[Opening Supplied records section]

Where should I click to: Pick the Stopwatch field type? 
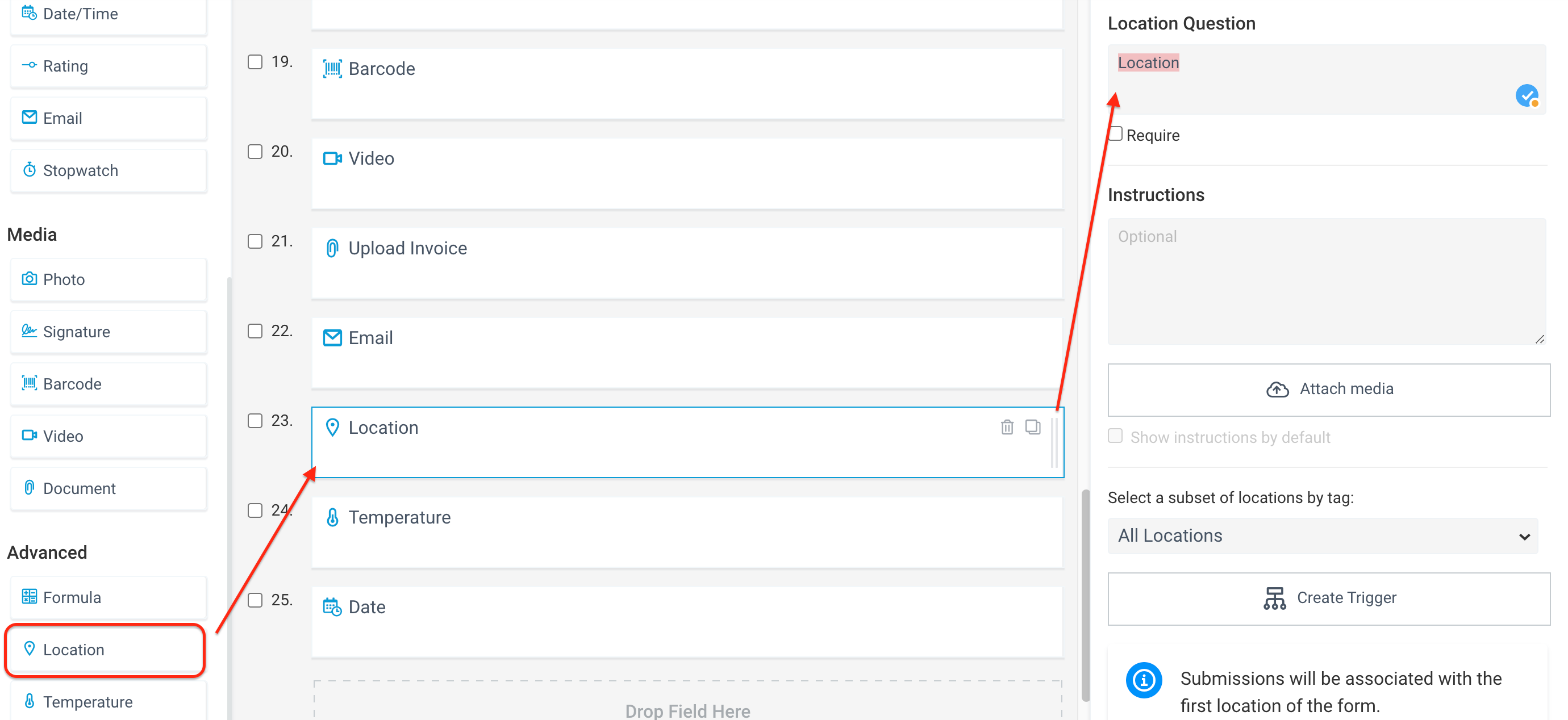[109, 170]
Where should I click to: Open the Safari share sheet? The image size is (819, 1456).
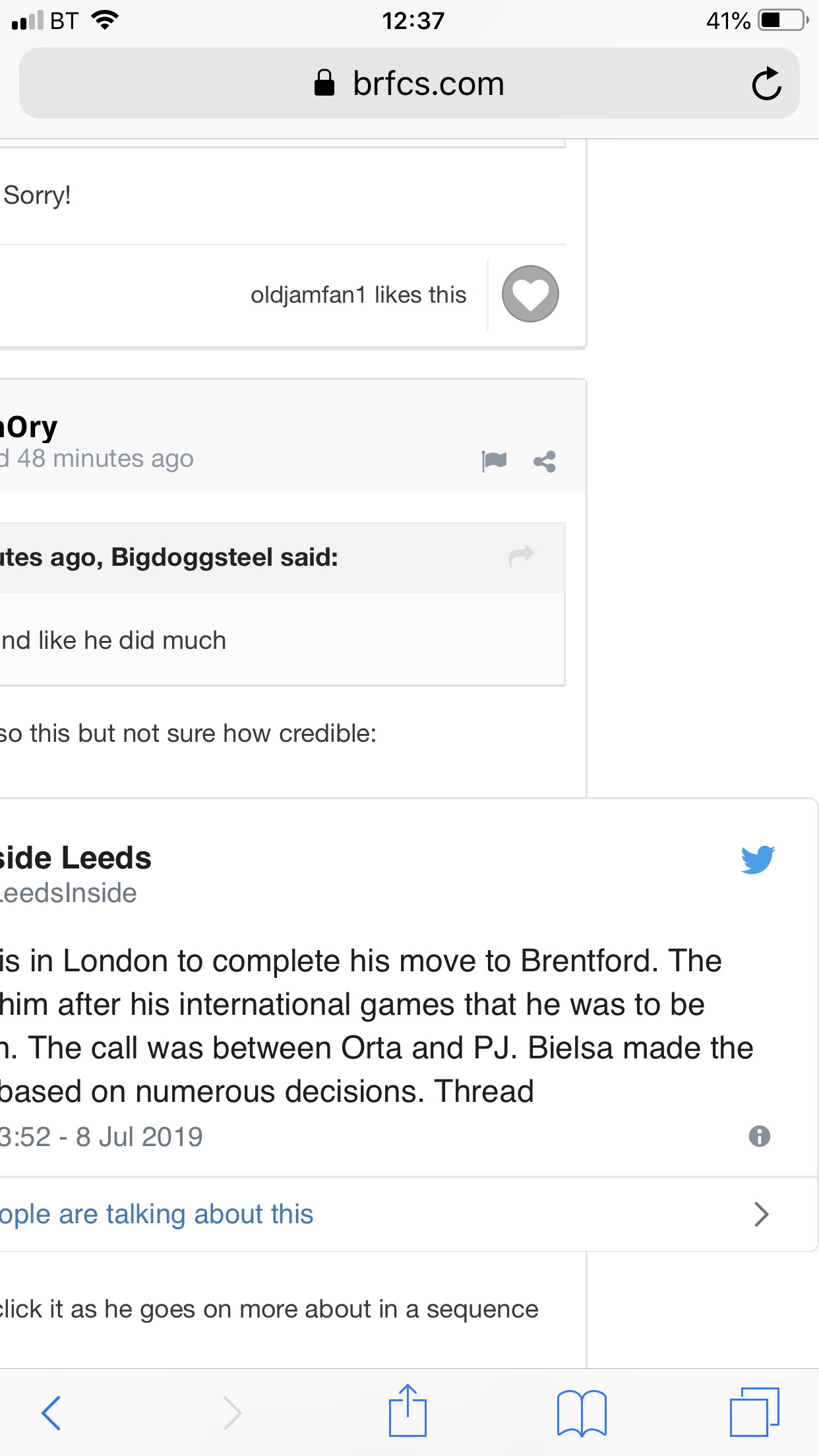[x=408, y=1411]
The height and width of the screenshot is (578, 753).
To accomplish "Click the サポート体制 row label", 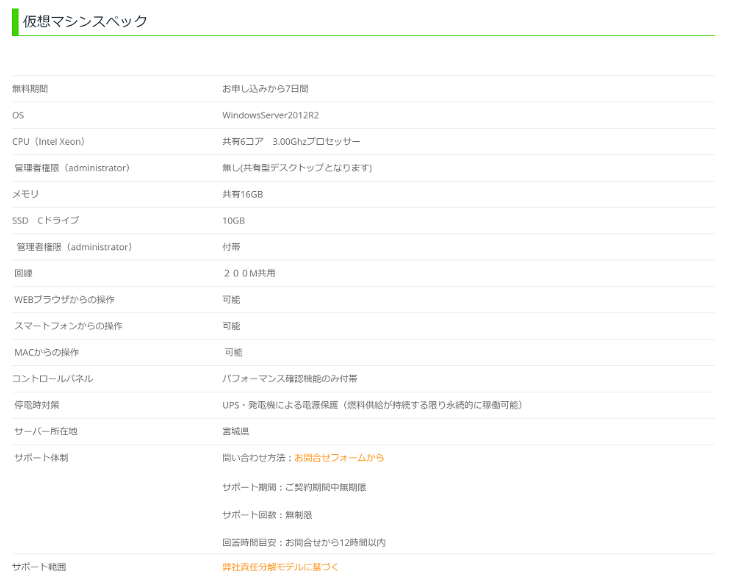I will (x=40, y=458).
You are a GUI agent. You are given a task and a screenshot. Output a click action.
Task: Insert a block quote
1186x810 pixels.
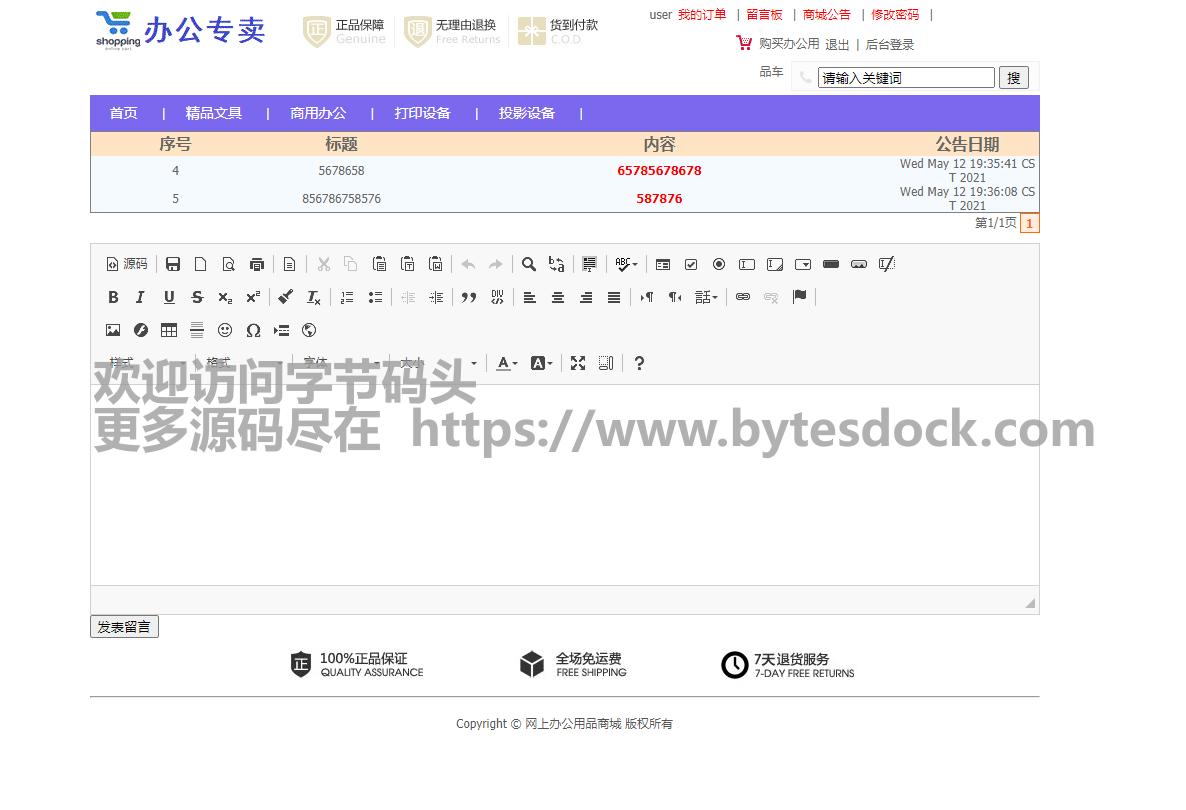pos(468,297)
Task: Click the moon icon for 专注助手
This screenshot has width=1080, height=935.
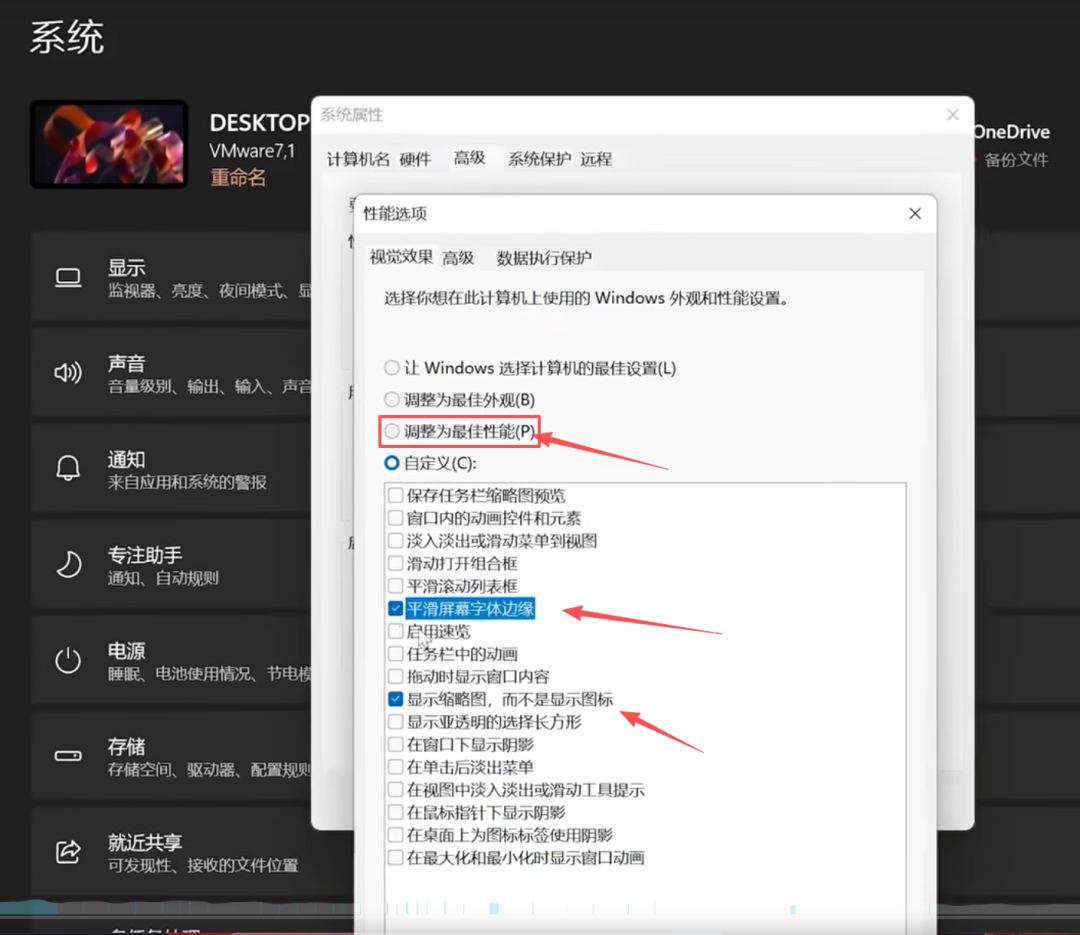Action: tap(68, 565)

[Closing Supplied records section]

* [Exercise details]:
Output the line that contains "1186x810 pixels." and every line after it to the end of the records, word for word, leaving out the pictures.

* [Answer box]:
1186x810 pixels.
pos(468,297)
Task: Click the moon icon for 专注助手
This screenshot has width=1080, height=935.
Action: tap(68, 565)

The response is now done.